夫が愛人を連れ込んだので、悪女らしく「円満」離婚いたします
「よくもまあ、あそこまでうまく魔力を練り込んで造り上げたもんだ」

 隣でシエルが肩を竦めるのを気配で感じながら、グレースはグラスの中に視線を移し、苦笑交じりに言葉を紡いだ。

「そういう家系ですもの。……エルヴィスは知らぬままでしたけれど」

 彼とは早々に、離婚したいと考えていた。もう随分と前から、ずっと。

 結婚当初こそ、どうにか“妻”として認めてもらおうと努力したものの、来る日も来る日も罵倒され、存在価値を否定され続ける日々の中で、そんなものは無意味だと悟った。何をどうしたところで、この人は私を“妻”として、それどころか"人間"としても認めることは決してないのだろう、と。

 王侯貴族にとって、“政略結婚”とはごくありふれたものだ。愛のない夫婦なんて、この大広間にもたくさんいるだろう。けれど、だからといって、相手を貶すことが許されるわけではない。罵られ、嘲られる立場を、何故甘んじて受け入れねばならないのか。妻というだけで。女というだけで。グレースには、その何もかもが腹立たしかった。

 とはいえ、そう簡単に離婚出来るわけではない。感情のままに突き進めば、何処かで必ず躓く。故に、計画立ては重要だった。社交界での立ち位置や、実家に及ぶ影響を思えば、特に。

 浮気の証拠は幾らでもあった。脇が甘いというわけではなく、そもそもエルヴィスは愛人の存在を隠してはいなかったからだ。抱擁や口付けを、グレースの目の前でも平然とやってのける――見せるつける――くらいに。

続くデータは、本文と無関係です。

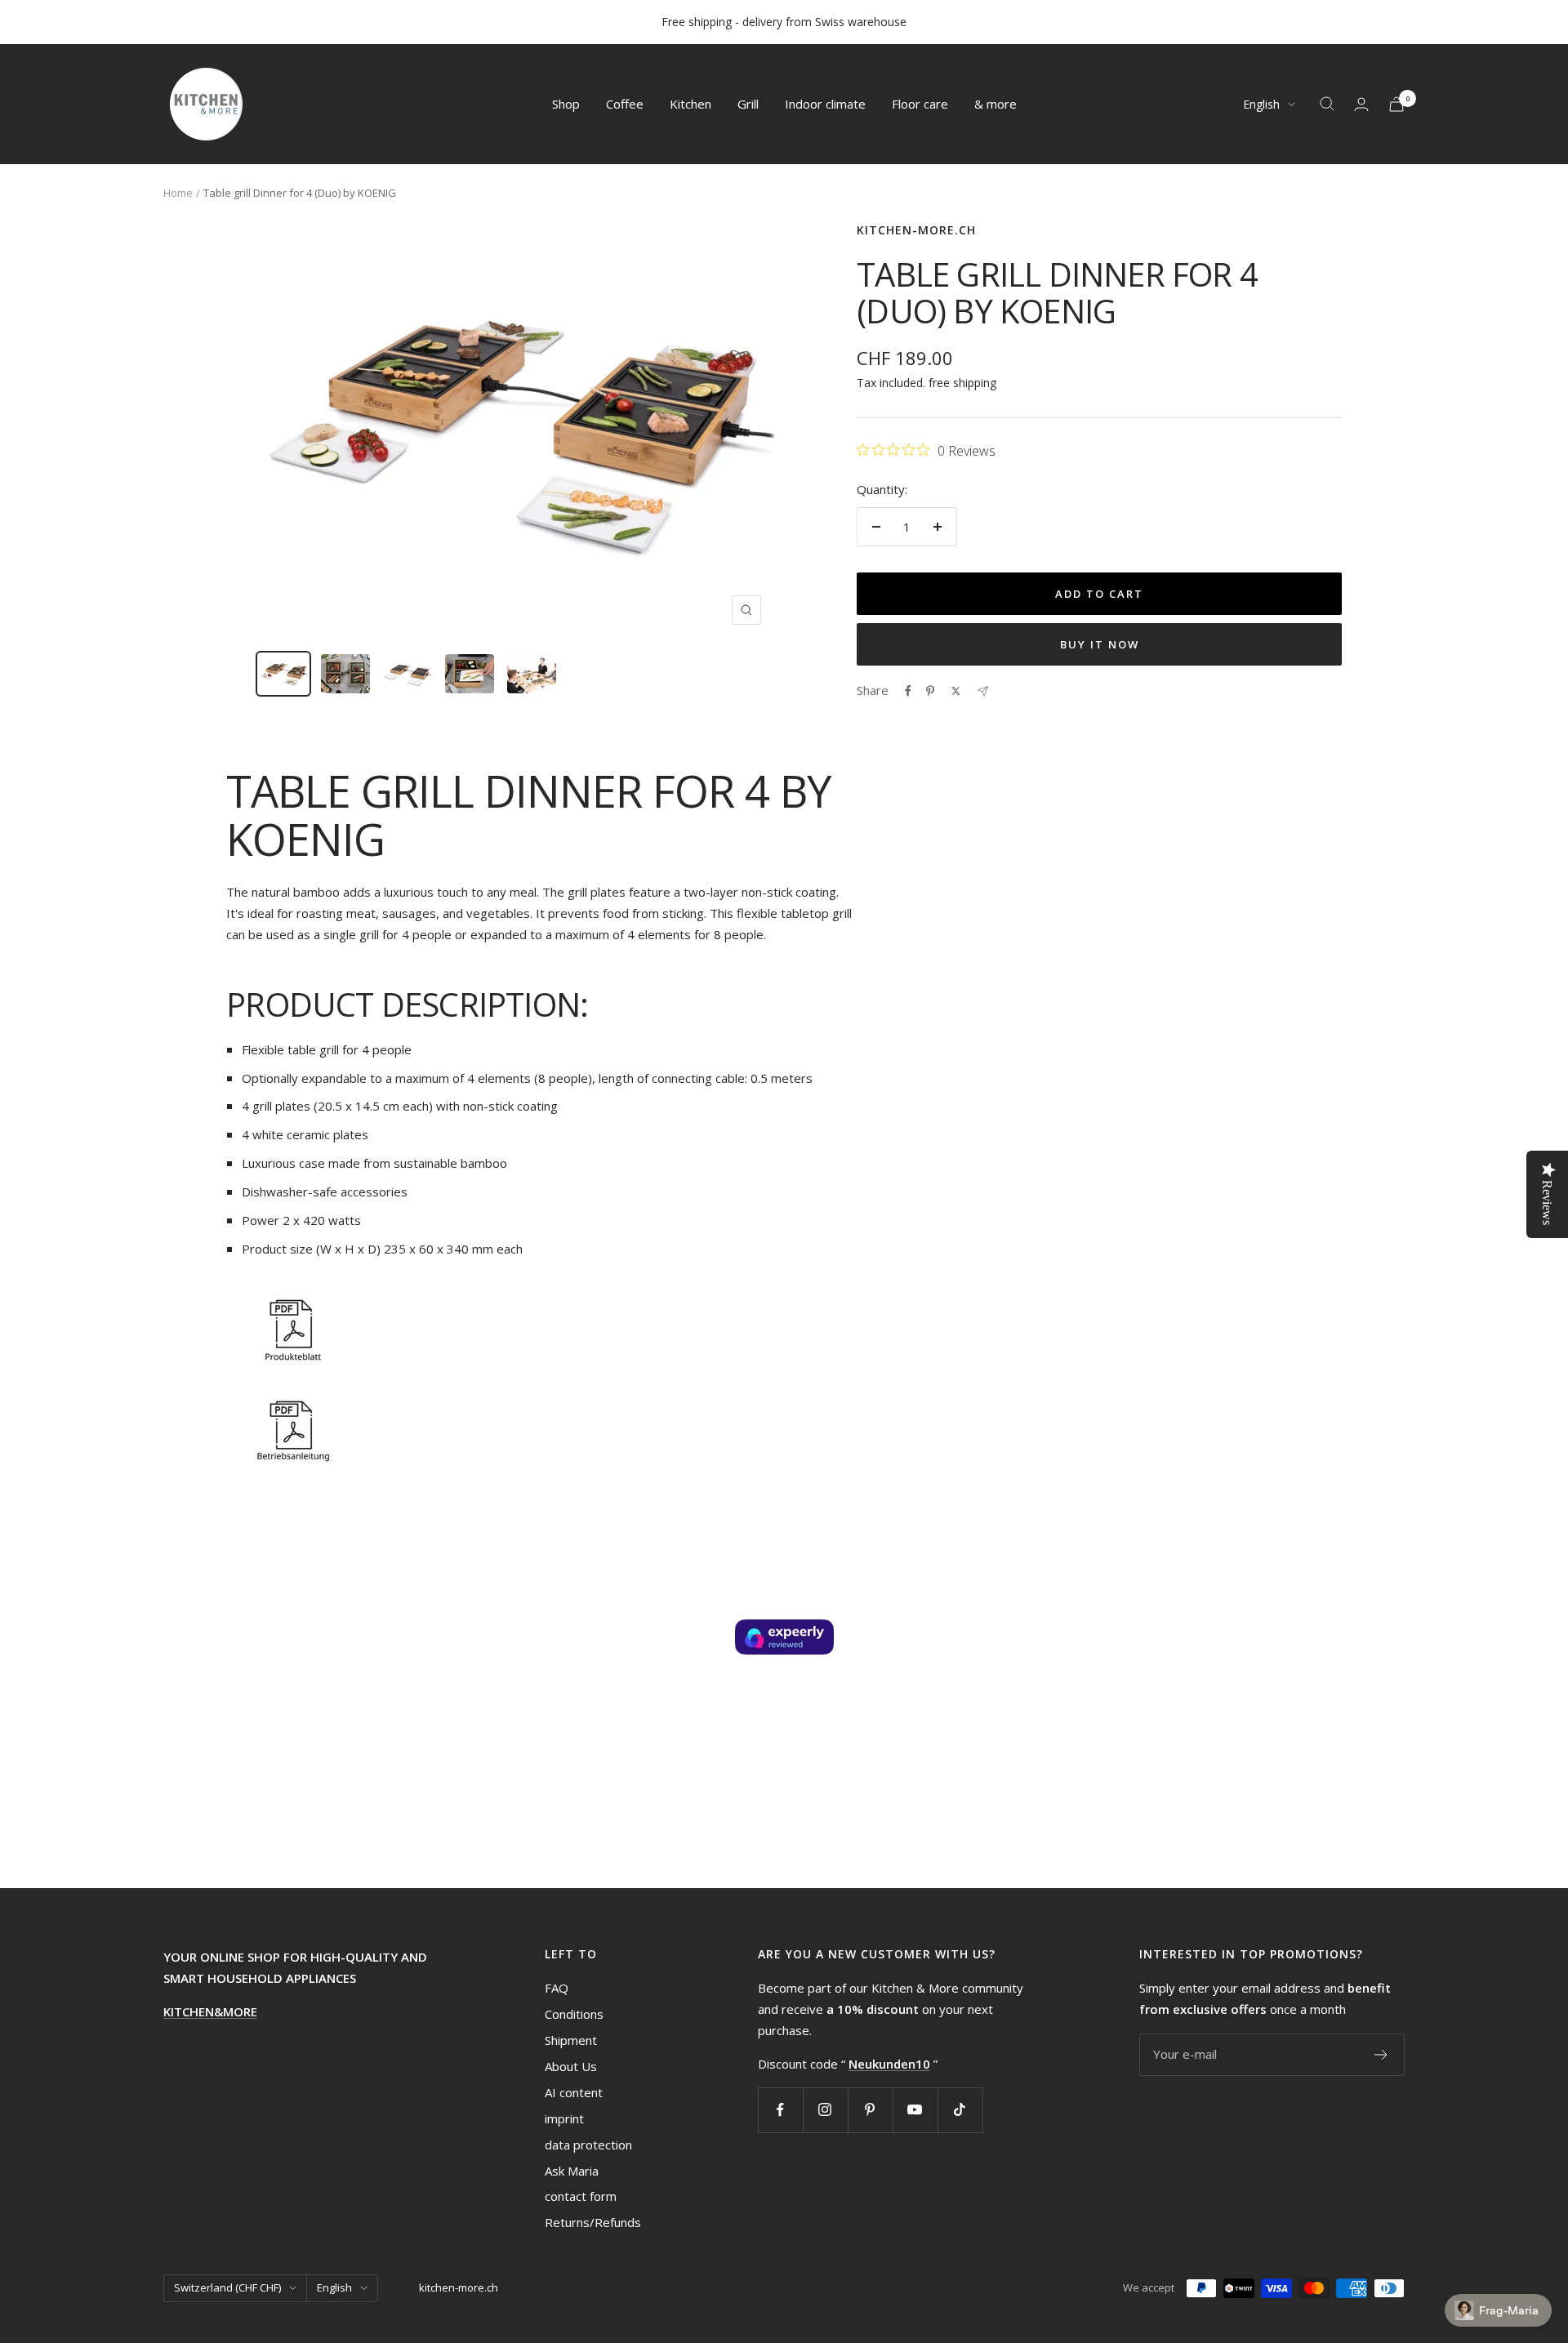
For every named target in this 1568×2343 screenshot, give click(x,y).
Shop (566, 104)
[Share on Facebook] (908, 691)
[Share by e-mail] (983, 691)
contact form (581, 2196)
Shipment (571, 2040)
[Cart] (1396, 104)
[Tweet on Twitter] (956, 691)
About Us (571, 2066)
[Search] (1327, 103)
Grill (748, 104)
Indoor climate (825, 104)
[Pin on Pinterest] (930, 691)
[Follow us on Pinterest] (870, 2109)
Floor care (920, 104)
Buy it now (1099, 644)
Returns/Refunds (593, 2222)
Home (178, 192)
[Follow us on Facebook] (780, 2109)
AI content (574, 2092)
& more (995, 104)
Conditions (574, 2014)
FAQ (556, 1988)
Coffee (625, 104)
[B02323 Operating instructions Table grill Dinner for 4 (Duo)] (541, 1429)
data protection (588, 2144)
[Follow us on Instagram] (825, 2109)
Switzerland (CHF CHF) (227, 2287)
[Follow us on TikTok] (960, 2109)
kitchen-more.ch (916, 230)
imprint (564, 2118)
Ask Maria (572, 2171)
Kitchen (690, 104)
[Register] (1381, 2054)
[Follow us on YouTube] (915, 2109)
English (1261, 104)
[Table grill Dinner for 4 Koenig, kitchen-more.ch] (541, 1328)
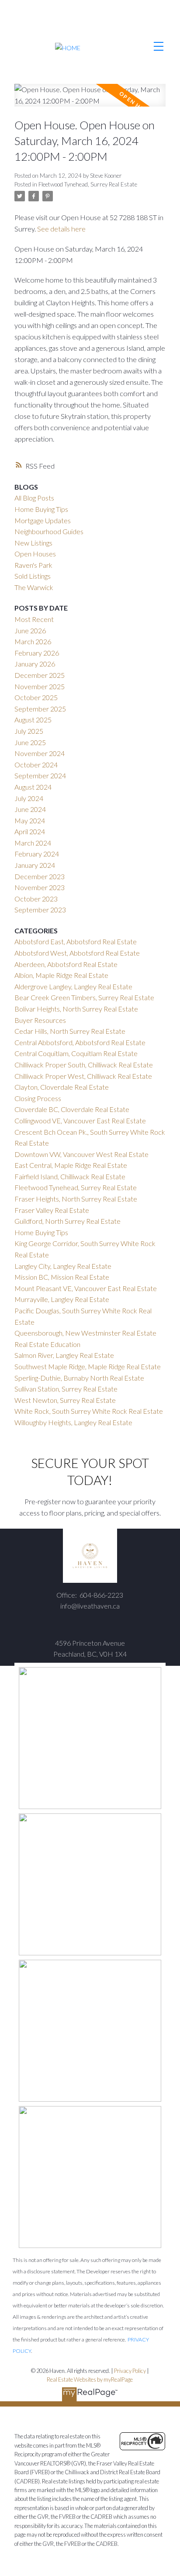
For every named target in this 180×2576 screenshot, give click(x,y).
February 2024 (36, 853)
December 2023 (39, 876)
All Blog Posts (34, 498)
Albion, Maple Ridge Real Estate (61, 975)
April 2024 (29, 831)
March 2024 (32, 843)
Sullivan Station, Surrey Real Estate (66, 1389)
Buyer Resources (40, 1020)
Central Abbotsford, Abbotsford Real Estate (79, 1042)
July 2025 (28, 731)
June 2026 (30, 630)
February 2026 (36, 653)
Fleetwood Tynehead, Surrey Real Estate (87, 184)
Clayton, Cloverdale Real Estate (61, 1087)
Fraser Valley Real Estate (51, 1210)
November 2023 (39, 887)
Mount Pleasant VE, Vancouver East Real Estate (85, 1288)
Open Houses (35, 553)
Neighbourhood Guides (48, 531)
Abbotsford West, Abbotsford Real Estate (77, 953)
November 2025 (39, 686)
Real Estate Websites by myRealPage (90, 2379)
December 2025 (39, 675)
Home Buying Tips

 その幾つかの浮気を原因として、別れを切り出すことは確かに出来た。しかし、他家の令嬢まで巻き込めば、要らぬ面倒事を引き起こしかねない。今後もこの世界で生きていかねばならないのだから、それはなるべく避けたかった。外聞云々というより、ただただ割に合わないからだ。

「怖い女だな、君は」

 愉しげな口調で呟いたシエルに、グレースはゆっくりとひとつ瞬きながら含み笑う。

「褒め言葉として受け取っておきますわ」
「俺もそのうち騙されそうだ」
「殿下を騙して何になるというのです」

 グラスを軽く揺らし、小さな吐息をこぼして、グレースは血のように赤い葡萄酒をひと口含む。

「わたくしは、ただ――」

 言葉を呑み、グレースは再びエルヴィスへ目を向ける。“最愛の女”を連れた元夫の哀れな姿に。

 嫉妬に狂った妻の仕業とは、絶対に捉えられたくなかった。或いは、怒りによる妄言と。そう思われるのは甚だ不本意なことだった。あのエルヴィスに同情を寄せる者など、ひとりたりとも作りたくはない。

 これまで散々“妻”としても“人間”としても、彼に蔑まれてきたのだ。今度はエルヴィスを、“侯爵家当主”としても“人間”としても、地に落としたかった。完膚なきまでに。